A member of the Prosperous Justice Party, Mulyadi worked as a lecturer and teacher before entering politics. He was elected as running mate to Isran Noor in the 2018 gubernatorial elections.

Background
Hadi Mulyadi was born in Samarinda on 9 May 1968. He completed his basic education there, graduating from highschool in 1987. He then continued to study in Makassar, earning his bachelor's degree in 1995. He later earned a master's degree in economics from Hasanuddin University in 2004.

He is married with five children.

Career
Having been a tutor during his time at university, Mulyadi proceeded to teach at various schools in Samarinda after he earned his degree.
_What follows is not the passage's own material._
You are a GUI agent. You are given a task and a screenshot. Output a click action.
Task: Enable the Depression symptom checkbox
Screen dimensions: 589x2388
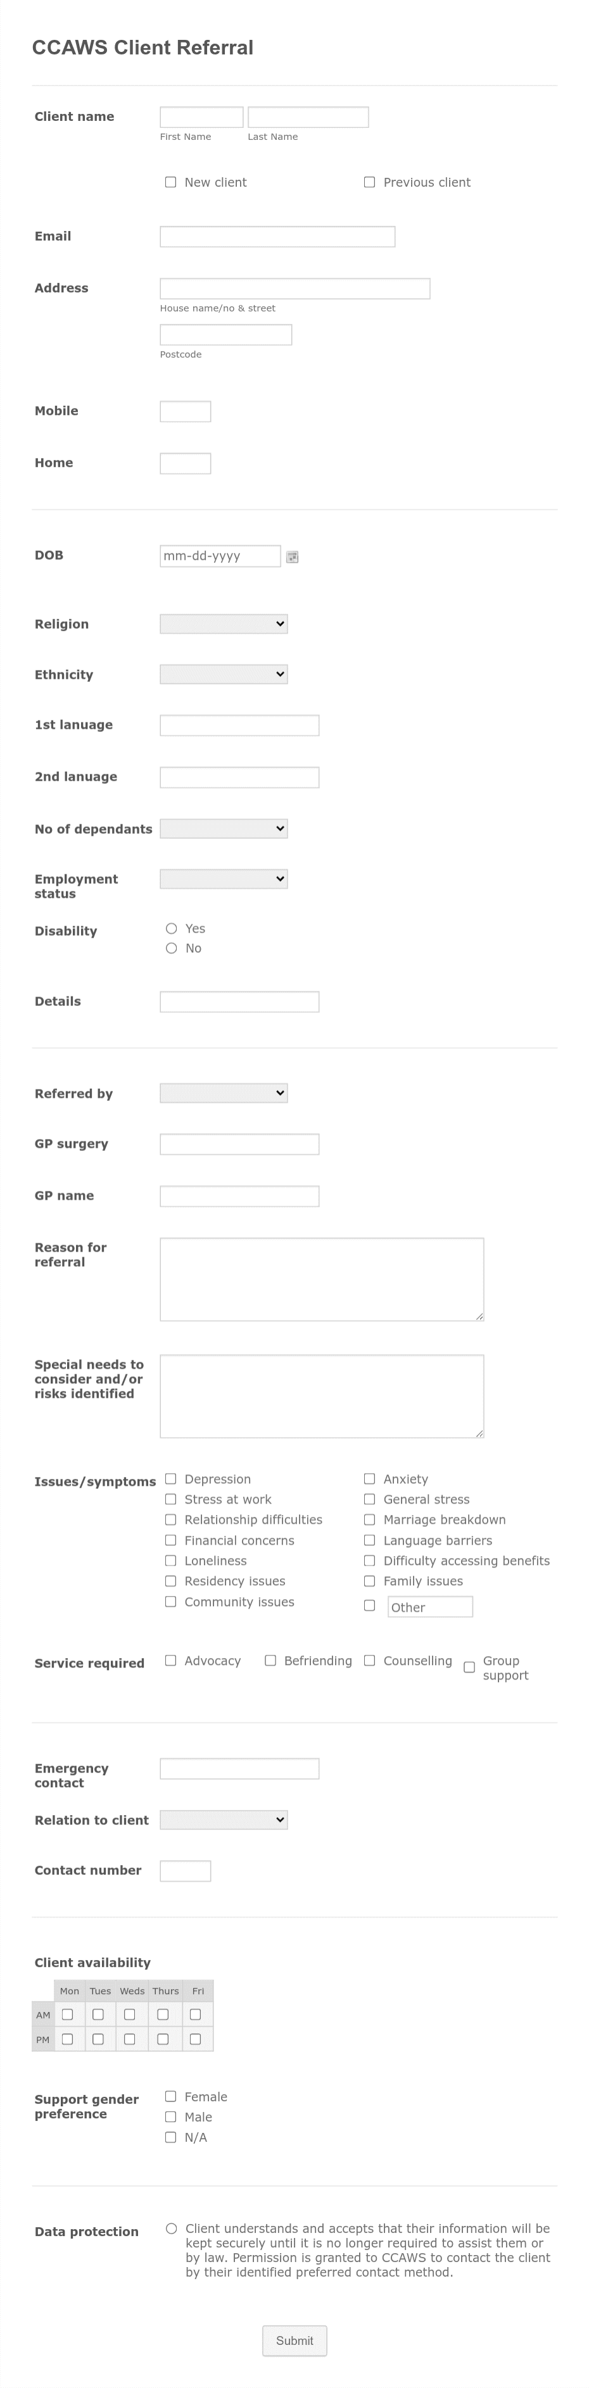point(171,1479)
He also taught as a lecturer in several higher education institutes.

Politics

Mulyadi was active in various student organizations during his time at university. By 2001, he was the Prosperous Justice Party leader in his home province, and by 2003 was part of the party's syuro council.

In the 2004 legislative election, Mulyadi ran for a seat in the provincial council and won, becoming the chair of the council's first commission. He was reelected in the 2009 election, and was appointed deputy speaker of the council.

Mulyadi was the running mate of Samarinda mayor Achmad Amins in the province's first gubernatorial election in 2008, but the pair lost the election to Awang Faroek Ishak. His party initially endorsed him to run for governor in the following election in 2013, but he ended up not running.

During the 2014 legislative election, Hadi ran for a seat in the People's Representative Council, placing sixth in the province and securing a seat with 53,143 votes. In the council, he initially became a member of the seventh commission (on energy), before moving to the second commission in 2015 and back to the seventh commission as deputy chair in 2016.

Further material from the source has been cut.